Last year, more than two-thirds (69%) of organisations were victimised by ransomware and most IT and security professionals are now concerned about how this type of cybercrime may affect their professional careers. As businesses look to counter ransomware threats, findings from the survey identified that while most respondents view EDR as integral, only 3 per cent are very comfortable with the risk of unmanaged devices on their networks. As such, IT professionals are anticipating a ransomware attack on their organisation within the next 12 months, with EMEA respondents the most concerned with 75 per cent seeing an attack as likely or very likely.
The research also revealed that network visibility is considered foundational to a holistic ransomware defence strategy. 83 per cent of global cybersecurity professionals agreed that visibility into lateral threat movement is critical to rapid ransomware detection and response. However, only 60 per cent of respondents say they know where most or all of their network blind spots are. EMEA organisations are again the least confident in their security positioning, with only 50 per cent aware of all or most of their blind spots.

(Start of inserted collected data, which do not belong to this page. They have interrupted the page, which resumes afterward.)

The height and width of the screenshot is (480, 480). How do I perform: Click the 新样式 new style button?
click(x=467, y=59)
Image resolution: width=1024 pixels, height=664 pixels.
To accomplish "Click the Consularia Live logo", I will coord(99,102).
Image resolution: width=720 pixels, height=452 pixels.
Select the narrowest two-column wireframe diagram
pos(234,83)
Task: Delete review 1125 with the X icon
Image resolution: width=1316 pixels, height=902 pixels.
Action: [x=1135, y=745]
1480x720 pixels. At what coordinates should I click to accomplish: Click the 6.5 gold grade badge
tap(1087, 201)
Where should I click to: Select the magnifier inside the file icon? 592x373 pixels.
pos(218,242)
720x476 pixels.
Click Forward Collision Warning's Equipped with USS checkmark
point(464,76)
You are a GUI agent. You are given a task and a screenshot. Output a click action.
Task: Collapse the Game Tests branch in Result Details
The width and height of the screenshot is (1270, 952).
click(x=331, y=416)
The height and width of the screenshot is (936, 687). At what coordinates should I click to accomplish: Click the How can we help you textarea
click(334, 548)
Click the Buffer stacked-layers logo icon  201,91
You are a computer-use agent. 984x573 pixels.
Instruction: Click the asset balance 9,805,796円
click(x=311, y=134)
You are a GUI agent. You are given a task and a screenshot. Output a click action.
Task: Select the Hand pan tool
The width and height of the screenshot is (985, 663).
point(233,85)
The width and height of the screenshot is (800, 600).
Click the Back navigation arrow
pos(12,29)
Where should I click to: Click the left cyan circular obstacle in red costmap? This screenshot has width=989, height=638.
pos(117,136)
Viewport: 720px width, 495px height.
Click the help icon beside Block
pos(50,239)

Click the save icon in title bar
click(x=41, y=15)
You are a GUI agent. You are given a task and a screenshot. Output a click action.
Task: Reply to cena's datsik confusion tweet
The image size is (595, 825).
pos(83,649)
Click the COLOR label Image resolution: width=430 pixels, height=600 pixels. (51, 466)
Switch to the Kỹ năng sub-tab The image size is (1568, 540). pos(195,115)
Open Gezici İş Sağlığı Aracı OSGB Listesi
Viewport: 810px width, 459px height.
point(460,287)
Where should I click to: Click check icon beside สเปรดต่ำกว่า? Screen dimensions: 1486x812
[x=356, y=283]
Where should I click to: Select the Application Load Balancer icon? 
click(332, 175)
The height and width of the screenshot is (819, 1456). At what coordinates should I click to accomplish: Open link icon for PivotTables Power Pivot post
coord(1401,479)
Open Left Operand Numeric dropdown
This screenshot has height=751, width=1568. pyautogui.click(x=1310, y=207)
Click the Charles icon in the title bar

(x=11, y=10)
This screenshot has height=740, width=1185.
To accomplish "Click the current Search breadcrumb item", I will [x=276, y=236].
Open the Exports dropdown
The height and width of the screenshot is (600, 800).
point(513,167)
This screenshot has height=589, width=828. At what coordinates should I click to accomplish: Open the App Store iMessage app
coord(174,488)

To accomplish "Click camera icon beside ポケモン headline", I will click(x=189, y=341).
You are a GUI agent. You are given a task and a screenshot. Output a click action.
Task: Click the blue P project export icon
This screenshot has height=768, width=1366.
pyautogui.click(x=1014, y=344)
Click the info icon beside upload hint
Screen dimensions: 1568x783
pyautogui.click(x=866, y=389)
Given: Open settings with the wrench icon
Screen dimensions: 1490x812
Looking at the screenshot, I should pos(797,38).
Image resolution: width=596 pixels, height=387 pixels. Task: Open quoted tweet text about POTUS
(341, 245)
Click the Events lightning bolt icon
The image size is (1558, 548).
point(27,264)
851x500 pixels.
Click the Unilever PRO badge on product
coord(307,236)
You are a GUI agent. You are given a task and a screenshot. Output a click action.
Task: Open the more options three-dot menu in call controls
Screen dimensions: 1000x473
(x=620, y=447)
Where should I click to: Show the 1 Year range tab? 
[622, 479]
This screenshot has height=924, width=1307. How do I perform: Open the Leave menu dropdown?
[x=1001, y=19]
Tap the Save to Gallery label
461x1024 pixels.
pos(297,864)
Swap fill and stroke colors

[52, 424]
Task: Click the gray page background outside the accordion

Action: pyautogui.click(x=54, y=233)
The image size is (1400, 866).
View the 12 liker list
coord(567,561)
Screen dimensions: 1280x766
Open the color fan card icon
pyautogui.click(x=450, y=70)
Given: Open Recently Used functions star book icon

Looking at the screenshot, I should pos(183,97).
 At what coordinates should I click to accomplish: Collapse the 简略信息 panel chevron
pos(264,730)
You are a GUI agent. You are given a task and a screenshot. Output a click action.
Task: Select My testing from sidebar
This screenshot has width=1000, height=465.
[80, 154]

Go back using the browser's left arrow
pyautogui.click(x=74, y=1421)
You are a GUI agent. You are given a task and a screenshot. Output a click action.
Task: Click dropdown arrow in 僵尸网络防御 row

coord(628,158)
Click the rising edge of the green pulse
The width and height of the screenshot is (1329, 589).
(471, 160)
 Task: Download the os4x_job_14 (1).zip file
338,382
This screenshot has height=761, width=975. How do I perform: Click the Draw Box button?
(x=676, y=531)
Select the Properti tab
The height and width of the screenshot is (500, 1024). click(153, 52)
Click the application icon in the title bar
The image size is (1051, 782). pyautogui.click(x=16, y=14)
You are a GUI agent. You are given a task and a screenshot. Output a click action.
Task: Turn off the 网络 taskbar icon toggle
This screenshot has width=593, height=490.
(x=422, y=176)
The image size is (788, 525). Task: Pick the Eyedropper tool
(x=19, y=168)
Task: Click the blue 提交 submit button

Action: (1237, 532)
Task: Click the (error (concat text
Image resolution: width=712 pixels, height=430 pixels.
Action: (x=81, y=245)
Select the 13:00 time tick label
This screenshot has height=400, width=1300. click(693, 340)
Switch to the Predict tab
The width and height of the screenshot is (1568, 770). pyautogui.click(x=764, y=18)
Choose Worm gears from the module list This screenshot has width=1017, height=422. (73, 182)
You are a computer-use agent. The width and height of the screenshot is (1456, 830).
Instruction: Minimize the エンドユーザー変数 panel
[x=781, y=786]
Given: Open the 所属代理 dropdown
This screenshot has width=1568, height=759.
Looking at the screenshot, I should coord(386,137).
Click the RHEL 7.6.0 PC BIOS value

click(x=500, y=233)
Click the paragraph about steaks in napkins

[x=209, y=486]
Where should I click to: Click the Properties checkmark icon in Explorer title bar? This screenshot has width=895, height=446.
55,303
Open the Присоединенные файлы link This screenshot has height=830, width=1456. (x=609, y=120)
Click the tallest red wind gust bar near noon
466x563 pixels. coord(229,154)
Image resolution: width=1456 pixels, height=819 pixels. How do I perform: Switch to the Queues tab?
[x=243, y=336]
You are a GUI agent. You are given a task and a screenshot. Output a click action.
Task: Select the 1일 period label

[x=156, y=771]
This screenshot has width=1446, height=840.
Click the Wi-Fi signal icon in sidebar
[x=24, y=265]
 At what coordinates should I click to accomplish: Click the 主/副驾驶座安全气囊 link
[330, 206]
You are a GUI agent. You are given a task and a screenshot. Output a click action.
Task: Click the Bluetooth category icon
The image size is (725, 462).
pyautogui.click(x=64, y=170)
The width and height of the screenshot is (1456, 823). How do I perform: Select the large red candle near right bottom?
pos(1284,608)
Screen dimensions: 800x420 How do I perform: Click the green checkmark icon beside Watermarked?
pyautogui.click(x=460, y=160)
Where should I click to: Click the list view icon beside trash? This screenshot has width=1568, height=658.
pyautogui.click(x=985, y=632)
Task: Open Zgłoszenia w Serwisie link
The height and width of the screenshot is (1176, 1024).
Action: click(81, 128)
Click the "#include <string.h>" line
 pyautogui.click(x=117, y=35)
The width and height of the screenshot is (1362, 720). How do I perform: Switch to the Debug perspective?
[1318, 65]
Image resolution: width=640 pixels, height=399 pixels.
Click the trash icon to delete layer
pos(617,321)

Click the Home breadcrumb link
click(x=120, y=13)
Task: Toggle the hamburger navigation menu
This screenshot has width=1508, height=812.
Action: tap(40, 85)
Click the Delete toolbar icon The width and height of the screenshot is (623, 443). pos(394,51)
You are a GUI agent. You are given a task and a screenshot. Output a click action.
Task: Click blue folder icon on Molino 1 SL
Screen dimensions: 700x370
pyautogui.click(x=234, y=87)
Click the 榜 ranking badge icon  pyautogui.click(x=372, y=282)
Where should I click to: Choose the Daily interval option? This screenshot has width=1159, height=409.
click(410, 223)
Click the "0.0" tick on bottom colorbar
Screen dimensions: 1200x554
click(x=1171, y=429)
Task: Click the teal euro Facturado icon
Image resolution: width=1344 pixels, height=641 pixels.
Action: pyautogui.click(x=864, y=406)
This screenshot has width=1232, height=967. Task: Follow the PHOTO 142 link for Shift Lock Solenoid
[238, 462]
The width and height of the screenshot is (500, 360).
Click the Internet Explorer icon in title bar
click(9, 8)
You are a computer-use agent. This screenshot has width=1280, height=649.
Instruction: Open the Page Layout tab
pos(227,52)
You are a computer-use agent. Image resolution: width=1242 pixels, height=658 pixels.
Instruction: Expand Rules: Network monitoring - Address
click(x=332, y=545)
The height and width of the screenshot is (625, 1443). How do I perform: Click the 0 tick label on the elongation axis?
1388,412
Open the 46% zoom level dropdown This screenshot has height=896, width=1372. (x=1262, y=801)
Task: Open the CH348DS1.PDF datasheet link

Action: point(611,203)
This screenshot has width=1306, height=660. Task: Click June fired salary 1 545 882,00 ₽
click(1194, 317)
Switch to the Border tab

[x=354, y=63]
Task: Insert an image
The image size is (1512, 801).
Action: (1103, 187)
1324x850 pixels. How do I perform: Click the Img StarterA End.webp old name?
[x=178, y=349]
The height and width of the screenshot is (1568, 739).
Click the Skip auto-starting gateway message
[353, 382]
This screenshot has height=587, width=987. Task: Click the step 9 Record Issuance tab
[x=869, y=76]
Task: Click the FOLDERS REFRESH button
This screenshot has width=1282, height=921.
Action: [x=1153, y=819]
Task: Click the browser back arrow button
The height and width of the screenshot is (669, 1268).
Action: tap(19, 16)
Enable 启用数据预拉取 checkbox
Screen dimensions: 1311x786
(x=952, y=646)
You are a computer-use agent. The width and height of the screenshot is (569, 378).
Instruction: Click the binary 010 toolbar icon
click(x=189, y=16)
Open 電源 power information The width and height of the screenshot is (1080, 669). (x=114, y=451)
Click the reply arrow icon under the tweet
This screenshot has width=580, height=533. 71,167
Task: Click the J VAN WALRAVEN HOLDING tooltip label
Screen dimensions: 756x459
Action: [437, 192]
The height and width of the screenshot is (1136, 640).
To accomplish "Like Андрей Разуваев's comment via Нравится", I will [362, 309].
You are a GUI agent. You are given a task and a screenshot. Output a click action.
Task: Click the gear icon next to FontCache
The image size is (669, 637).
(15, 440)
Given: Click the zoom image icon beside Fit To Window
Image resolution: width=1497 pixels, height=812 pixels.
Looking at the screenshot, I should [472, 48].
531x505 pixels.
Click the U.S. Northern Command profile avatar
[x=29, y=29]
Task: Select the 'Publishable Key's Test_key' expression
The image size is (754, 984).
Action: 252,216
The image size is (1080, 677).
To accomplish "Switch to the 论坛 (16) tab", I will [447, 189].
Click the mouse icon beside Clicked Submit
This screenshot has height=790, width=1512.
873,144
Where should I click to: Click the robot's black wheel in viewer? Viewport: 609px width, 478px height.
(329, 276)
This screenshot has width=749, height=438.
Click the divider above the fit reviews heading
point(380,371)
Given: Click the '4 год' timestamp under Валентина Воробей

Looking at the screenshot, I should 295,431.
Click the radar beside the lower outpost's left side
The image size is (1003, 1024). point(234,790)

Ian Farquhar, Field CTO (Global) and Director of the worldwide security architecture team said, “a dependence on endpoint protection will leave organisations exposed to ransomware. BYOD strategies and the IoT are growing, and these networks will not be well protected if an organisation prioritises EDR. Instead, SecOps teams need defence in depth through deep observability - i.e., harnessing actionable network-level intelligence to amplify the power of telemetry. Even if you know where most of your blind spots are, as 60 percent claim, this simply isn’t sufficient. It only takes a single-blind spot to compromise your security, and only one threat actor to penetrate your network.”